Kivu Times interview with Soraya Aziz Souleymane, human rights activist, and deputy director of the Carter Center in the DRC:
What do you think that the appearance of theories of ore blood and certification process brought more into local economies in the mining areas? Do you think for example that the Dodd-Frank Act has led to the restoration of the social climate in the mining areas of the DRC?That's a good question since many communities depend on natural resources. Some international initiatives have decried the problem of conflict minerals. This led the US government to adopt the Dodd-Frank Act which requires all US companies trace their minerals. The Congolese Government has also conducted the suspension of mining activities in some squares. However this has had the effect of further impoverish communities that depend mainly from the exploitation of these resources and has resulted in the creation of major clandestine networks that have propelled him to the rank of Rwanda leading producer of Coltan. For me it must apply the solutions I mentioned earlier, namely the creation of alternative economic activities for communities to survive without these mining revenues. Hail why the recent regulation of the European Union that took this aspect of the local economy into consideration.  [Google translated from French] 
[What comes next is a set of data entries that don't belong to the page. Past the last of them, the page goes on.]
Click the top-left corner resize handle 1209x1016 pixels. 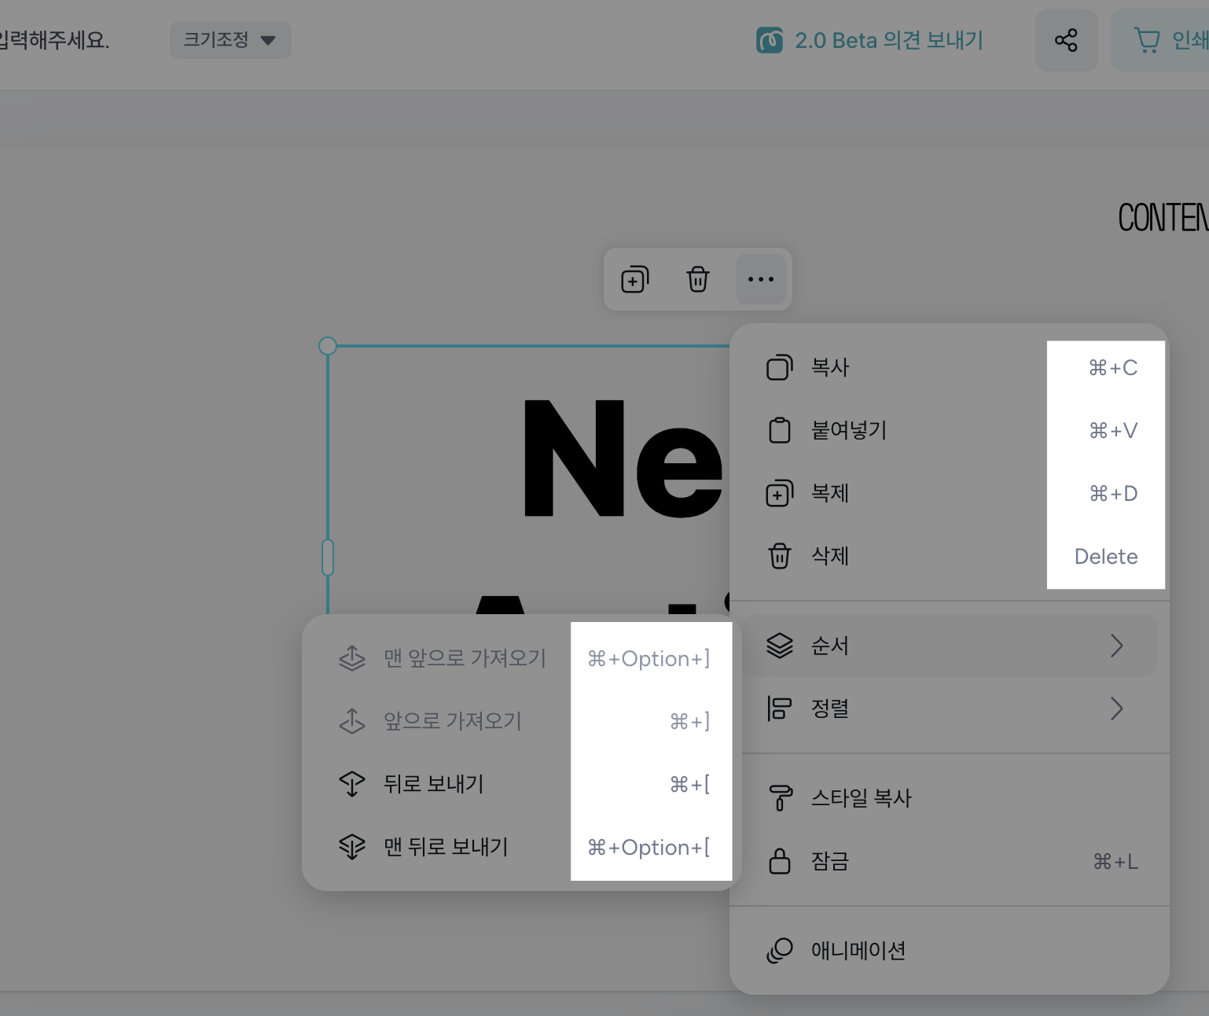328,346

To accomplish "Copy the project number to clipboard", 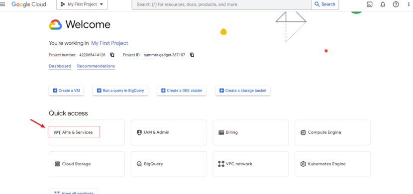I will coord(112,55).
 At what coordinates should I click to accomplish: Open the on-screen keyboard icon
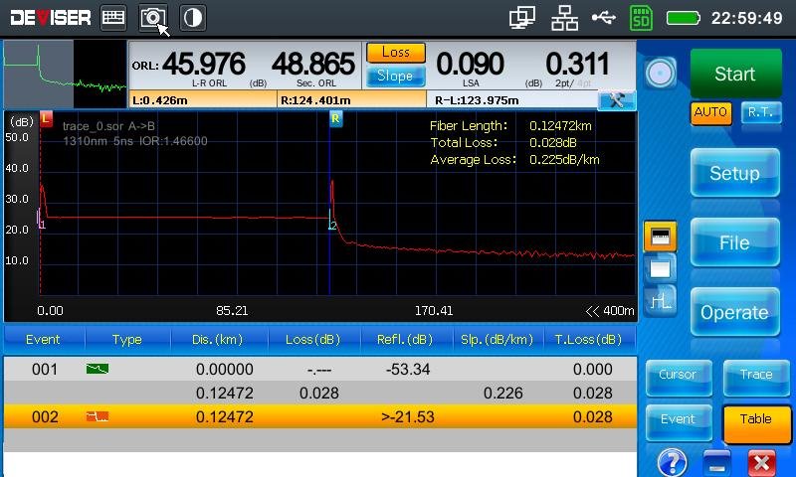click(x=113, y=17)
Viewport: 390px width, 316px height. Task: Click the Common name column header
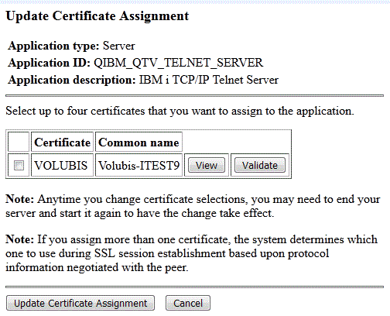(x=139, y=142)
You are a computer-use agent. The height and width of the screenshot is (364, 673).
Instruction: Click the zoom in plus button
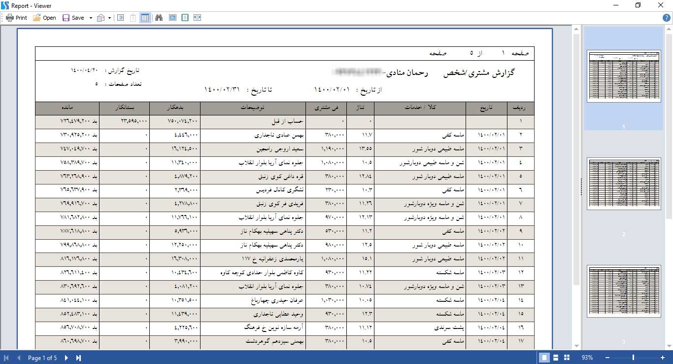click(x=663, y=358)
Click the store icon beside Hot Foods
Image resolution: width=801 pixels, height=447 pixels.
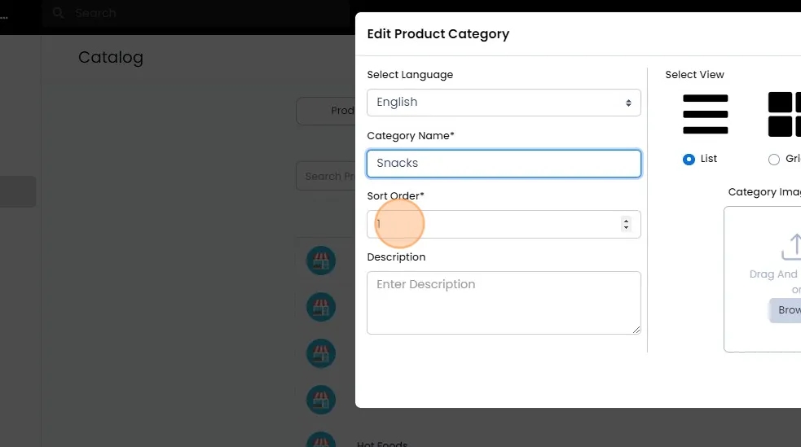click(321, 440)
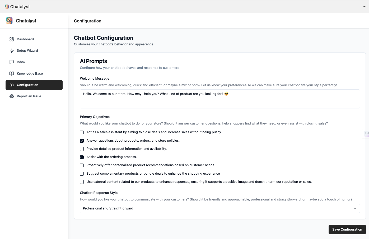Screen dimensions: 369x239
Task: Click the resize handle of the welcome message box
Action: tap(358, 107)
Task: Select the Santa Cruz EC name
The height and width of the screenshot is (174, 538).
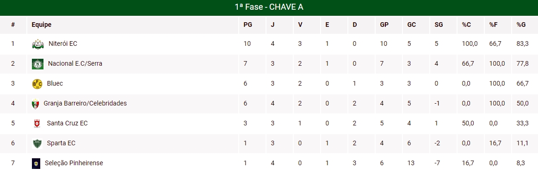Action: [67, 123]
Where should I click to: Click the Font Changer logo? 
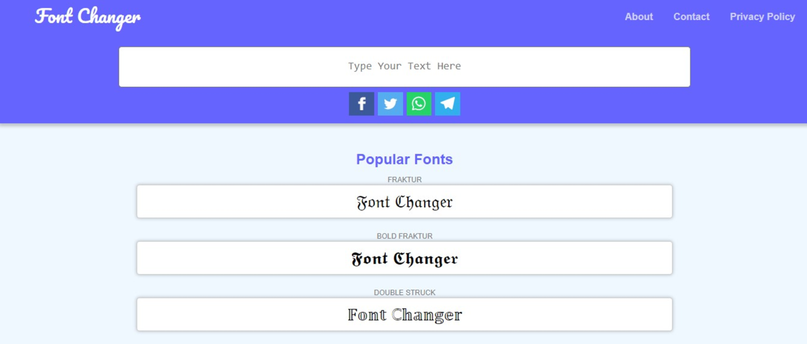click(87, 18)
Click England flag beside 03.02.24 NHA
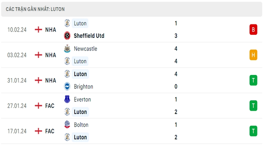Screen dimensions: 263x148 click(x=38, y=55)
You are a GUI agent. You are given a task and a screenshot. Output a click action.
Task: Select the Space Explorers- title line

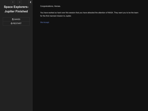pos(16,7)
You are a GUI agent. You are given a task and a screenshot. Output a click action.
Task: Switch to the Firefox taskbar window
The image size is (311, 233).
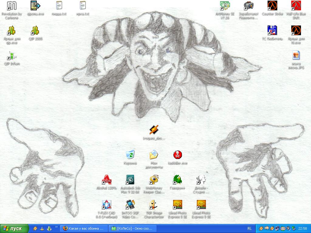pos(83,228)
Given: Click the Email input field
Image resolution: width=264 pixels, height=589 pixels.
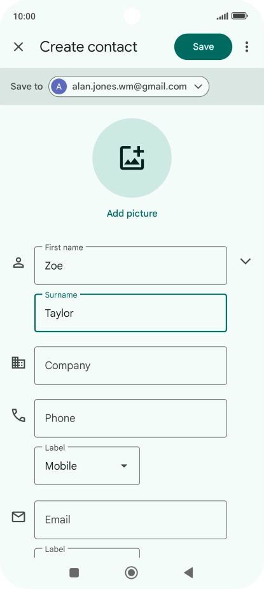Looking at the screenshot, I should pos(130,520).
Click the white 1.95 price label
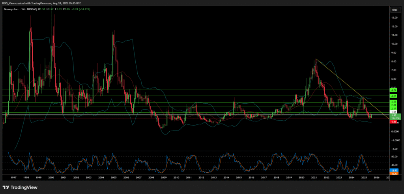 [394, 112]

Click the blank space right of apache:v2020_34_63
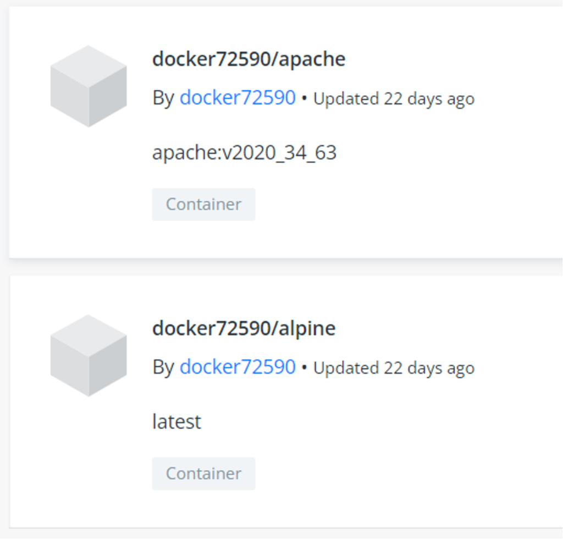pos(449,153)
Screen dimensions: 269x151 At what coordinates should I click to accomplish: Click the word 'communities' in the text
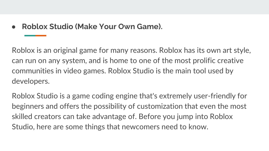point(33,71)
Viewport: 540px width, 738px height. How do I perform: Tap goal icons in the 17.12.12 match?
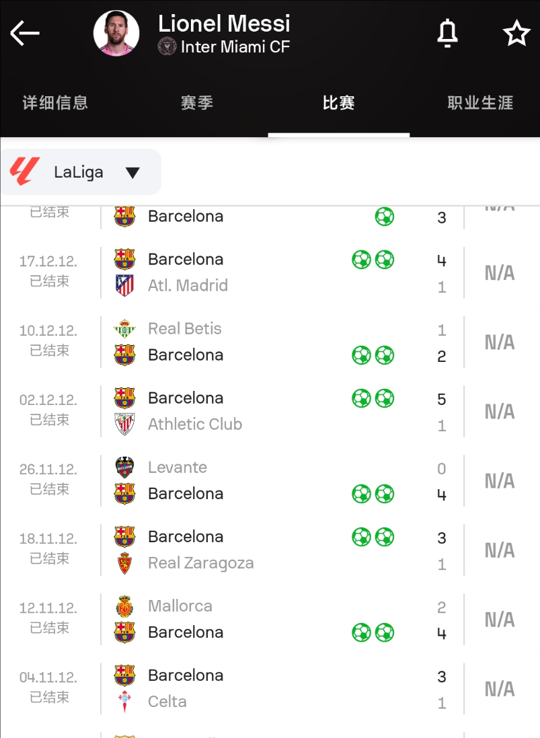click(x=373, y=260)
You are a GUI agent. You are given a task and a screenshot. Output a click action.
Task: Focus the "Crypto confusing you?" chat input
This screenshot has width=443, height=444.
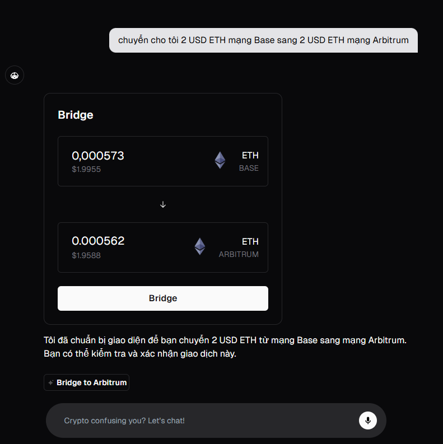point(202,420)
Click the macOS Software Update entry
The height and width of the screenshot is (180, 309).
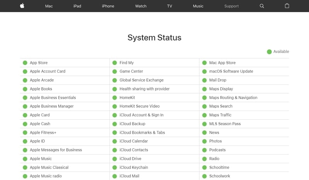point(231,71)
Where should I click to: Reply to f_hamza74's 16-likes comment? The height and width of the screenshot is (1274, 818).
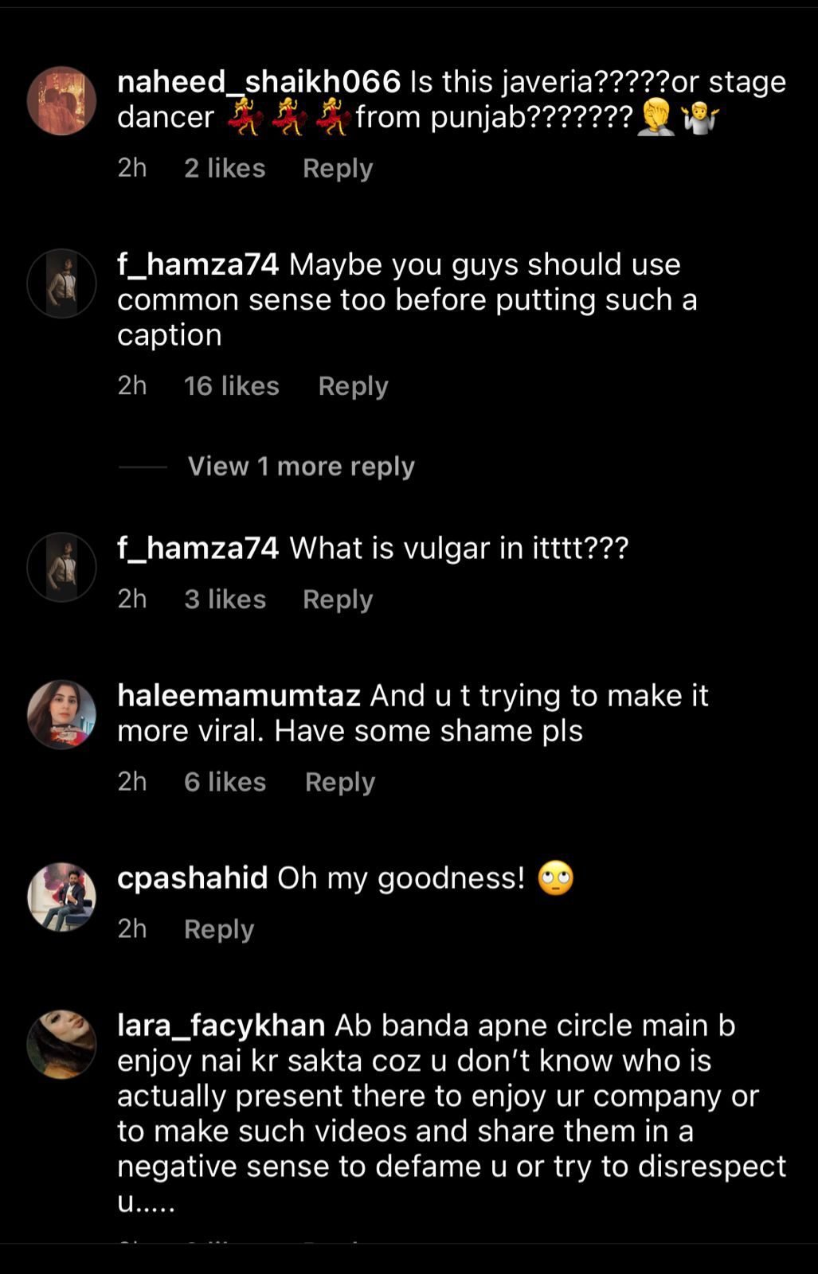353,385
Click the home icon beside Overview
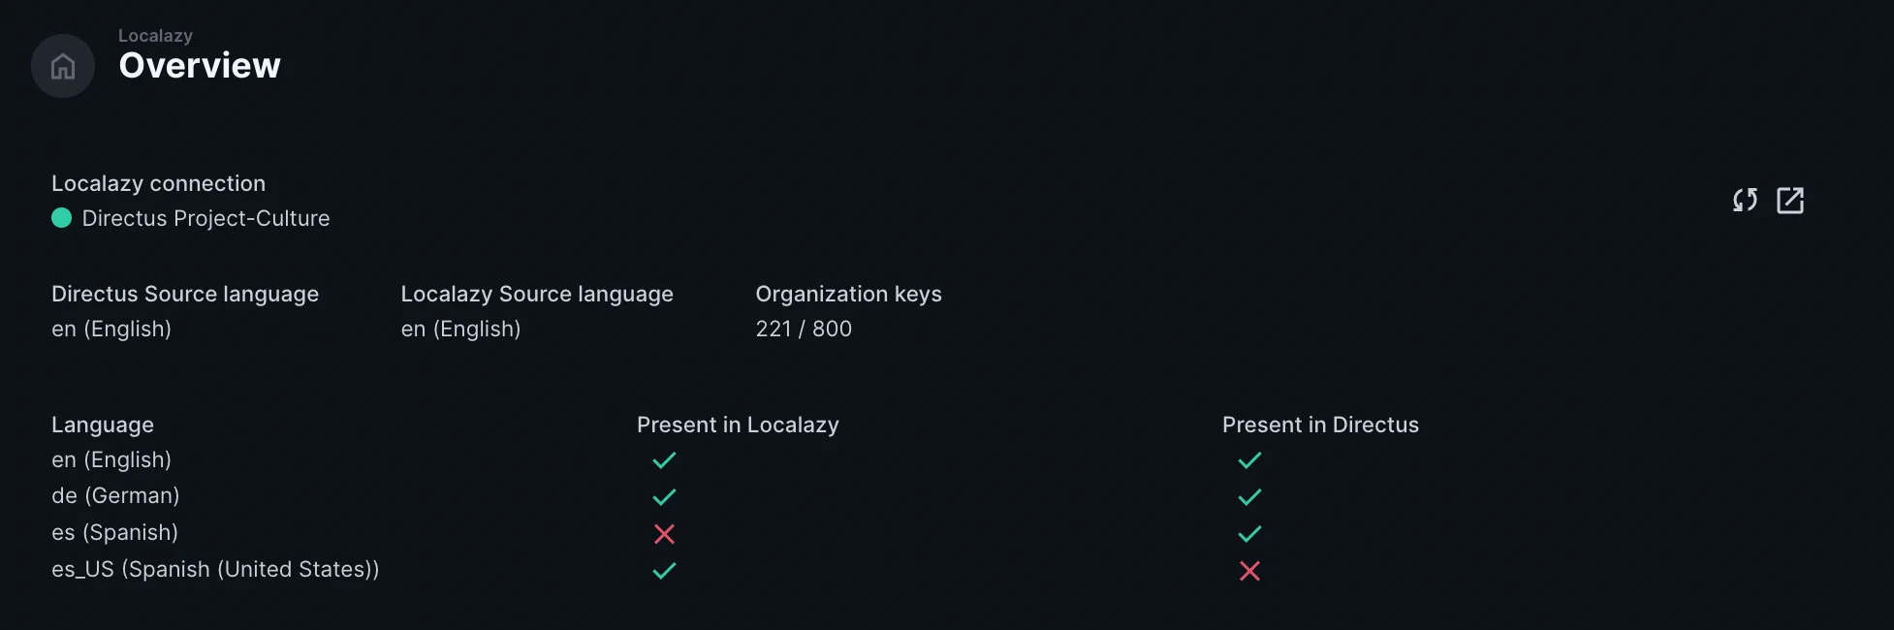Image resolution: width=1894 pixels, height=630 pixels. coord(63,66)
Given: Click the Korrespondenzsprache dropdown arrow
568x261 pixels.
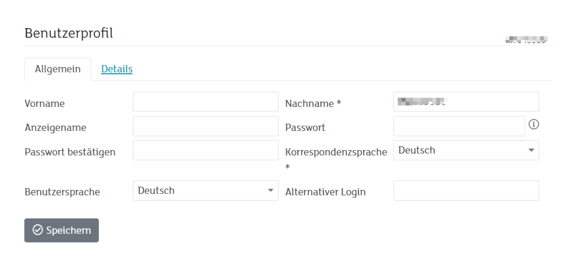Looking at the screenshot, I should pos(531,150).
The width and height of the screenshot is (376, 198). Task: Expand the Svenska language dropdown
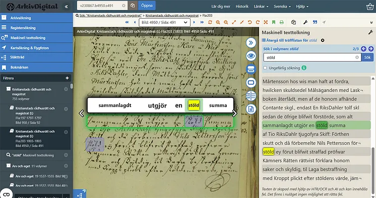[282, 7]
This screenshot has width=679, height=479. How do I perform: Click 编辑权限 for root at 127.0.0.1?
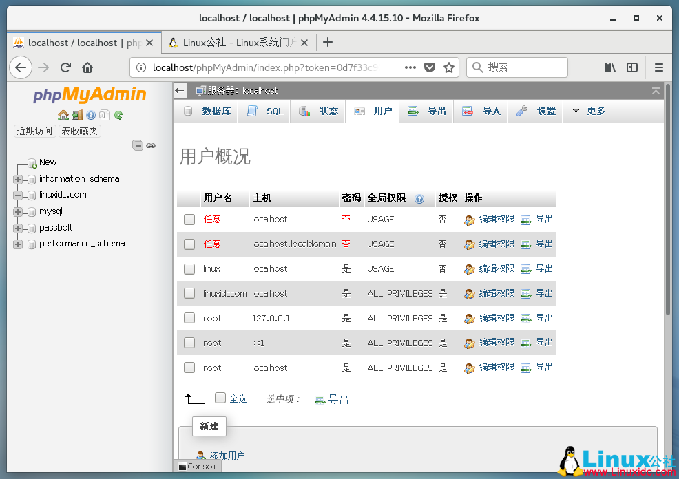click(x=496, y=318)
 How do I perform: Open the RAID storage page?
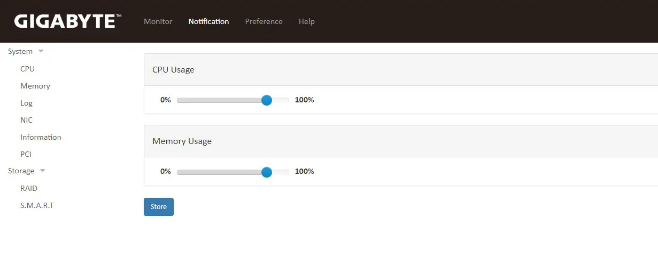[x=29, y=188]
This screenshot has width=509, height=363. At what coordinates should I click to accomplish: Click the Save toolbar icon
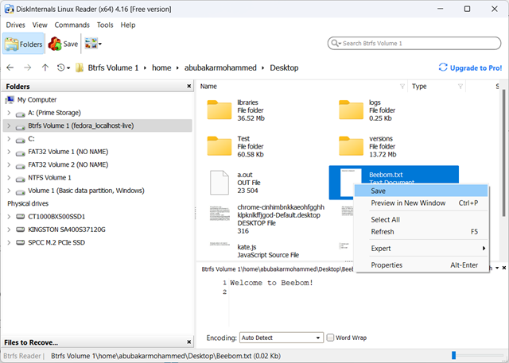[64, 44]
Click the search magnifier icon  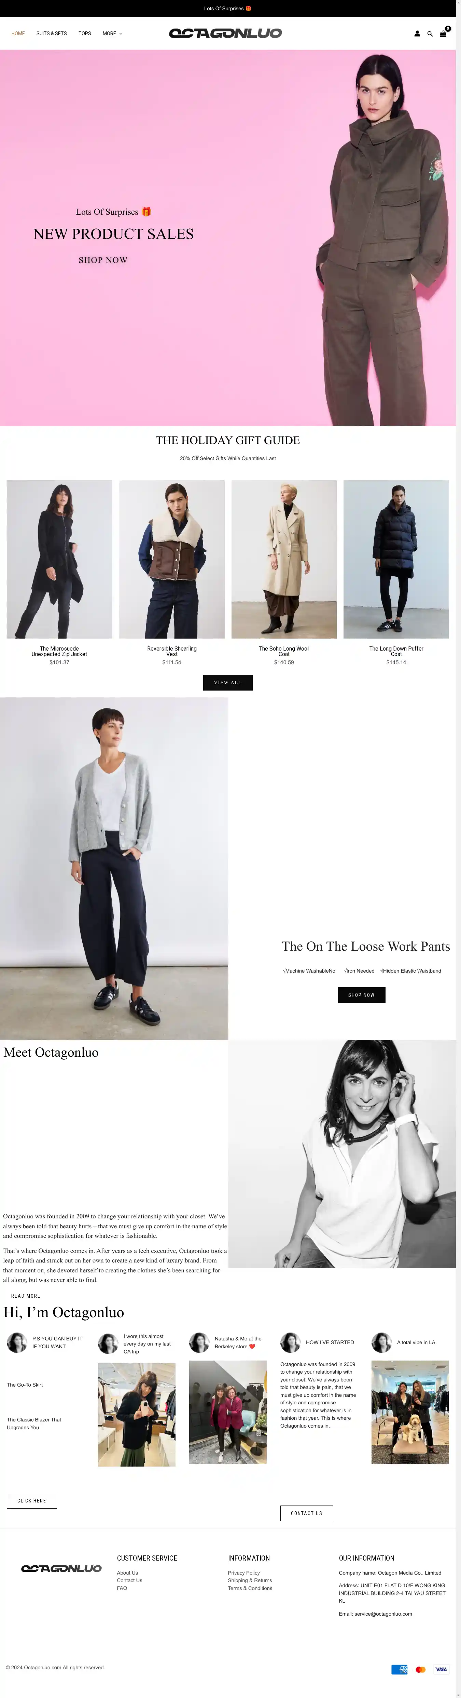coord(430,34)
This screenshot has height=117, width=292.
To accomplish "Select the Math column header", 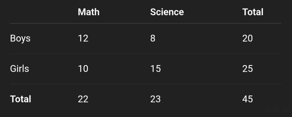I will tap(89, 12).
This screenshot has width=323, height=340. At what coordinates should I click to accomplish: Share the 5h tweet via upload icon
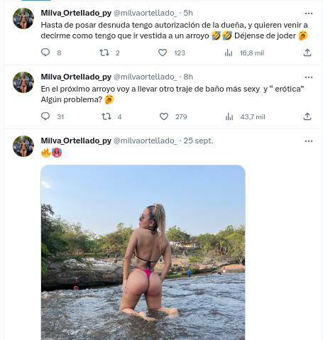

Testimony of Evode Imena, Minister of State in charge of Mining, Ministry of Natural Resources, Government of the Republic of Rwanda
Before the U.S. House Financial Services Committee, Monetary Policy and
Trade Subcommittee
“Dodd-Frank Five Years Later: What Have We Learned from Conflict
Minerals Reporting?”
Despite all these efforts and the costly investments in due diligence, we have noted since 2013 a negative international market bias against Rwandan minerals, and in particular against tungsten, as Dodd-Frank has been fully implemented. This situation worsened in 2014, when companies that process tungsten ore stopped buying from all Central African countries – despite the fact that Rwanda was fully implementing both OECD due diligence recommendations related to conflict minerals and the ITRI minerals traceability mechanism.
The region is now suffering from an “Africa-free” and not a “conflict-free” minerals situation. Section 1502 has caused a de-facto boycott by companies in the US and much of Europe on our most valuable resources. The result is a very limited customer base, which further drives down mineral prices because these customers know they have no competition for our resources.
The situation has largely impacted the livelihood of thousands of miners and their families, as the costs for due diligence are passed down from mineral exporters to mining companies, and then on to mine workers. Based on our calculation, the revenues for mining companies and wages for mine workers have decreased by 3 to 6 percent in the last year. Coupled with price fluctuation,
the situation has become very difficult to miners and to an industry with tight profit margins.